Is there a ‘ghost’, ‘spirit’ or ‘soul’, or even a god driving the car?
Obviously the self-drive car (or smartphone) is guided by a clever set of rules (i.e. software) = algorithm, and is, therefore an automaton?
Following the insights of the Upanishads, the Buddha concluded that a living system (just like any autonomous vehicle) is self-driven by transient (rather than permanent (i.e. ‘abiding) conditions (nowadays called software).
In other words, the Buddha taught that the humans (and all other biological systems) operate as transient automatons. And that the automatons have no (are empty of) independent permanent driver (i.e. ‘soul’, ‘spirit’, ‘God’ and so on). They emerge spontaneously when conditions permit and then happen (evolve) as actual local applications of those ever changing and transient conditions.
The common folk and the bulk of the Buddha’s less enlightened followers, still seeking comfort from their belief in spirits, ghosts, gods, and after-life and so on, responded to the Buddha’s comfortless primary insight of the automatic nature of the world and its inhabitants with dismay, indeed horror. They could neither understand nor live with the fact that they were merely (self-less = soulless) transient automatons, the more so the Buddha did not explain the fundamental purpose (or functions) of those automatons. Nor did he ever define what he meant by ‘self’ ( Greek, auto)
©2018 by Victor Langheld, alias Bodhangkur
The question ‘What drives a living system’ was first put in the ancient Indian Upanishads (approx. 800BC). The solution given was that all living systems are self-driven.
That meant that there is no God, spirit or soul driving/guiding a living system. Living systems arise due to a set of universal rules (or forces), and which they called the Brahman, and conditions arising from motion or turbulence upon which the rules work.

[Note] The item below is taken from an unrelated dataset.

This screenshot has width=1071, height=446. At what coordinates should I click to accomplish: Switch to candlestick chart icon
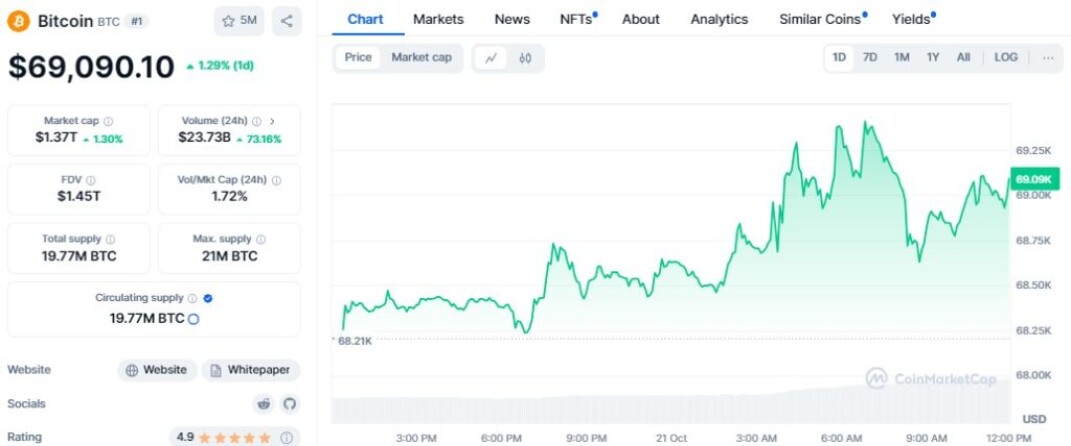pyautogui.click(x=525, y=58)
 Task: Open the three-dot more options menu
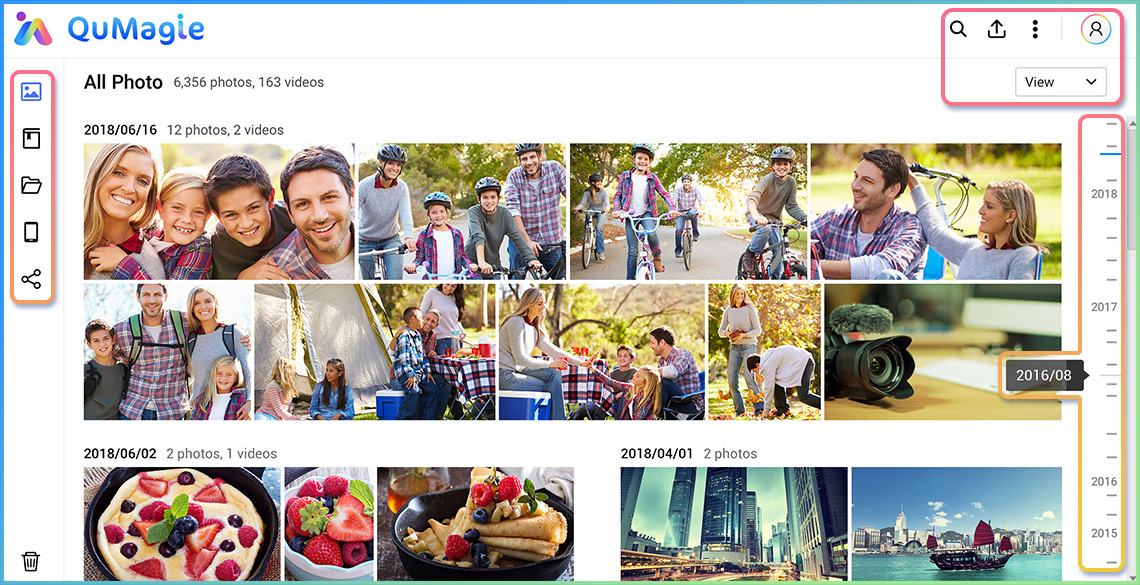point(1035,29)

The highly abstract philosophers of the Upanishads called the universal rules (or forces, hence, as software having no form, thus nirguna, i.e. without traits) Brahman (to wit the SELF writ large) and the local applications thereof (hence with traits) atman (the self writ small). In short, the universe as we experience it is a self-originating and self –driven automaton as are all its applications, meaning the world of phenomena.
The ancient view was that the atman, i.e. the little self (as local driver) together with its local appendages that produced real form in time and space, such as, for instance, the human, happen as localised (hence dependent on local conditions) clones of the Brahman, therefore are in essence identical with it. Hence ‘Thou art that’ (i.e. tattvamasi).
Starting (wrongly) from the human experience of misery resulting from the struggle for life and the need for a comforting solution, the creators of the Upanishads eventually saw the need to personalise both the Brahman and the atman. This the Buddha did not do. He simply stated:
‘Whatever arises ceases’
‘Whatever arises does so subject to conditions. When the conditions cease, the arisen ceases.’
Arising happens due to turbulence (explained vaguely as ignorance = vana). Elimination or stilling of turbulence, thus shutting down the rules that regulate the turbulence, results in nir-vana.